Published on November 21st, 20120
The Bollywood Book Club
Bollywood has been a good adapter – so many of our films come from classics by foreign or Indian authors.
by M | M@themetrognome.in
Life of Pi releases later this week, and it looks good. This got me thinking, how many books-to-films success stories does Bollywood have? There are a few exceptions like Anurag Basu, who take a roundabout turn to inspiration – some portions of Barfi! were copied from the English film The Notebook, that was based on a novel of the same name by Nicholas Sparks.
Bollywood has largely been an early adapter. The first full-length feature film, Raja Harishchandra (1913) was adapted from the folklore and legends of the Ramayana and Mahabharata. Many have since then followed suit – Dil Diya Dard Liya (starring Dilip Kumar and Waheeda Rehman) was inspired by Emily Brönte’s classic Wuthering Heights. Dev Anand’s Tere Mere Sapne was based on The Citadel, a novel by AJ Cronin. Angoor, starring Sanjeev Kumar and Deven Verma, was based on Shakespeare’s The Comedy Of Errors.
And while there have been several instances where filmmakers have failed to give credit to the author or even announce that their film is based on a book, most recent filmmakers have honestly included the name of the author in the opening or closing credits of their films. They even do some PR around the film’s release. Sanjay Leela Bhansali did this for Saawariya (based on Fyodor Dostoevsky′s White Nights) and Vishal Bharadwaj for Maqbool, Omkara, and The Blue Umbrella; the former two are based on Shakespeare’s Macbeth and Othello respectively, and the latter is a short story by Ruskin Bond.
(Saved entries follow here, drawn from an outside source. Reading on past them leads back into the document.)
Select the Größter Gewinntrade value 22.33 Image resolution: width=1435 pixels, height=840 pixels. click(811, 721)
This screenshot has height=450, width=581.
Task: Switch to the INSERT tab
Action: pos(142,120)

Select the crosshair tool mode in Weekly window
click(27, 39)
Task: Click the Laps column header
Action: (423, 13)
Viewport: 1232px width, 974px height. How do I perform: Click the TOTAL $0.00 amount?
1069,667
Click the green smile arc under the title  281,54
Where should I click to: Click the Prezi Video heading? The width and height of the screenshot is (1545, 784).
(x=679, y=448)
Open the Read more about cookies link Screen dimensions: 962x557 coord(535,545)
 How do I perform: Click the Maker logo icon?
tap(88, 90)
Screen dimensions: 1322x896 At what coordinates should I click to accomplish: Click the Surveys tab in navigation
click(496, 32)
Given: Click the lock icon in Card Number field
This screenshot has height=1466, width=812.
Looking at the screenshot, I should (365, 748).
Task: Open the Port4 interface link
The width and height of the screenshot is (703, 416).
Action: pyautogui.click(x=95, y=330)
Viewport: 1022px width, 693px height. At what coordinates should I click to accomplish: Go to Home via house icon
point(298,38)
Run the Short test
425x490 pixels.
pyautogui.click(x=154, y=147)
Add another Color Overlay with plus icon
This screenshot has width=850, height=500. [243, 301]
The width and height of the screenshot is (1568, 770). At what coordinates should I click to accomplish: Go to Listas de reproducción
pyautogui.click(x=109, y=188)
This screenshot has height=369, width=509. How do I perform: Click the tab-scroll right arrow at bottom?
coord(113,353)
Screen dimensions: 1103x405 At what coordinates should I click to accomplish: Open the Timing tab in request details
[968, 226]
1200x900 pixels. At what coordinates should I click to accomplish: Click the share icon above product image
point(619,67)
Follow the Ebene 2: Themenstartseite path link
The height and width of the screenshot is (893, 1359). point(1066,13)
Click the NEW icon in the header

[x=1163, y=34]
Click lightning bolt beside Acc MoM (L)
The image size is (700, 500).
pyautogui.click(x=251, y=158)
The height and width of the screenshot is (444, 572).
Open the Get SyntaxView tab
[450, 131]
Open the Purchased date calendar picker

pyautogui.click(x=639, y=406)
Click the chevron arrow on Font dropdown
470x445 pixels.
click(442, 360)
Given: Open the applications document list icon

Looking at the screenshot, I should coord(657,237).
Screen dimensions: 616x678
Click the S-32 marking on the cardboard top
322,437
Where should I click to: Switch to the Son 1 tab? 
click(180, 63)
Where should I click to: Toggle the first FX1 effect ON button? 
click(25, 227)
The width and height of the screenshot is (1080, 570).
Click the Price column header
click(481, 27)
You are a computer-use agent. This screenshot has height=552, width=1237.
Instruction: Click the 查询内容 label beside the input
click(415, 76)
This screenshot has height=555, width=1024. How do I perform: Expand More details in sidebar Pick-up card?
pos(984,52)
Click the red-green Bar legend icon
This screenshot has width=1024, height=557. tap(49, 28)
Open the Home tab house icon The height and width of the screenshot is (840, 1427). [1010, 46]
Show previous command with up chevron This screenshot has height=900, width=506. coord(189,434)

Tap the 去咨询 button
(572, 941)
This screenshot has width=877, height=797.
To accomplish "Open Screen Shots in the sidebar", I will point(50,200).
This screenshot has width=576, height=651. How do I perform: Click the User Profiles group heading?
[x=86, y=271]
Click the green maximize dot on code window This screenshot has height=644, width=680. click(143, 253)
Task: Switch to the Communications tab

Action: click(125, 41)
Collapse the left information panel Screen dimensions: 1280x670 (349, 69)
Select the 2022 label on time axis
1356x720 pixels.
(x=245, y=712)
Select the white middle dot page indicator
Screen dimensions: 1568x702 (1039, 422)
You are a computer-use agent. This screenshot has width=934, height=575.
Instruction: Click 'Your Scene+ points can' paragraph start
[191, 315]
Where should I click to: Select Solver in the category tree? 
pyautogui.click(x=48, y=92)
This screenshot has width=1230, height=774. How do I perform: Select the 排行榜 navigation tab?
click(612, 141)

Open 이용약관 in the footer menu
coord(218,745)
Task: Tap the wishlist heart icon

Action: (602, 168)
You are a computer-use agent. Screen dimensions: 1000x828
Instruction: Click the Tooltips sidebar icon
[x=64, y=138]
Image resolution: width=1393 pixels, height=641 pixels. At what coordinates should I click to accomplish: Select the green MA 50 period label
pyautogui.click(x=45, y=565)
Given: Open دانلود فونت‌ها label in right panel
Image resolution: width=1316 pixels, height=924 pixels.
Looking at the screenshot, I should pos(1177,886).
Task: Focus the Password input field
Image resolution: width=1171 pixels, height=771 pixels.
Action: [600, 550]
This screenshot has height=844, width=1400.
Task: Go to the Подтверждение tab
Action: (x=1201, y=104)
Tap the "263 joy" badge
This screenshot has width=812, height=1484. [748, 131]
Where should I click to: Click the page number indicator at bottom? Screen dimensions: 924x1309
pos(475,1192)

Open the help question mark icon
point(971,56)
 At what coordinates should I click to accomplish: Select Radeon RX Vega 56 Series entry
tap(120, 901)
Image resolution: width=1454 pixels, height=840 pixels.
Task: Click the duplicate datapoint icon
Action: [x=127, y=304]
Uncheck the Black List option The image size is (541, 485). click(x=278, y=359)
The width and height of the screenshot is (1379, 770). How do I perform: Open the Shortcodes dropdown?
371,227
Many times, you will also feel that the book has been wasted on the film; cases in point are Aisha, a bad adaptation of Emma or The Namesake, a film by Mira Nair and a book by Jhumpa Lahiri. But these have been few and far between.
Here’s our list of the best adaptations of books in Bollywood:
Guide: The RK Narayan classic was adapted with little difference, save for the end theatrics, for the silver screen. Dev Anand and Waheeda Raheman were brilliant in the film.
Black Friday: Undoubtedly Anurag Kashyap’s best work till date. S Hussain Zaidi’s book captures the essential details of the 1993 Bombay bomb blasts, and the actors in the film relive the characters from the book. The soundtrack by Indian Ocean is a hit!
Devdas: Sarat Chandra Chatterjee’s masterpiece has been adapted to Hindi cinema four times over two centuries. The one to watch is Bimal Roy’s starring Dilip Kumar and Suchitra Sen.
Maqbool: Vishal Bhardwaj’s adaptation of Macbeth is very, very close to the original. The phenomenal cast of Pankaj Kapoor, Naseeruddin Shah, Om Puri and Tabu were all critically acclaimed for their performance.
Shatrang Ke Khiladi: Adapted from Munshi Premchand′s story of the same name; the list would not be complete without Satyajit Ray’s work of art. This film was a nominee for the Golden Bear for Best Film at the 28th Berlin International Film Festival.
Note to readers: Chetan Bhagat was deliberately not included in this list. Don’t make me say why.
M is a media professional with an eye on entertainment.